Mechanistically, these rhythm disturbances arise from mechanical compression or inflammatory infiltration of the conduction pathways by the expanding cyst. The IVS and free wall of the left ventricle are particularly prone to such involvement due to their proximity to key conduction fibers [3,6,7]. Notably, numerous reports document the disappearance of arrhythmias following surgical excision of the cyst, emphasizing the reversibility of electrophysiologic disturbances when timely intervention is achieved.

Given these findings, clinicians should consider cardiac hydatid disease in the differential diagnosis of unexplained ventricular arrhythmias, especially in individuals from or having resided in endemic regions.

Surgical intervention remains the cornerstone of management for cardiac hydatid cysts [2,3]. The primary surgical objective is complete excision of the cyst while avoiding rupture and dissemination of parasitic material, which could lead to recurrence or anaphylaxis. Technically, this requires meticulous isolation of the operative field. The pericardial cavity should be packed with gauze soaked in hypertonic saline to inactivate protoscolices and minimize the risk of secondary implantation [3].

Adjunctive antiparasitic therapy with albendazole and/ or mebendazole is recommended as a complementary measure to surgery. Preoperative administration helps sterilize the cyst and decrease its internal pressure, whereas postoperative continuation reduces the risk of recurrence and addresses potential residual disease [2,3,9].

Optimal outcomes multidisciplinary are approach achieved involving through a cardiothoracic surgeons, infectious disease specialists, and cardiac imaging experts. Such collaboration ensures accurate diagnosis, safe surgical removal, and vigilant long-term monitoring to prevent recurrence or late complications.

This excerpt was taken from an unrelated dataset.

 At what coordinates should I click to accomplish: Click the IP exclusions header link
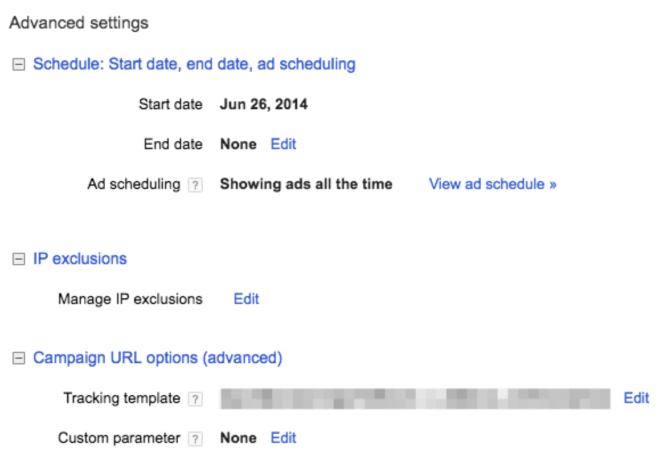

Cardiac hydatid cysts, though rare, represent a diagnostic and therapeutic challenge with potentially lethal consequences. Awareness of this entity is essential, particularly in endemic regions and among patients with unexplained arrhythmias or cardiac masses. Early recognition, guided by multimodal imaging and supported by reliable serologic testing, remains the cornerstone of effective management. Prompt surgical intervention, complemented by antiparasitic therapy, can yield excellent outcomes but ICD and pacemakers are also critical to prognosis. As global migration and trade continue to blur geographic boundaries, clinicians worldwide must remain vigilant for this elusive yet treatable disease.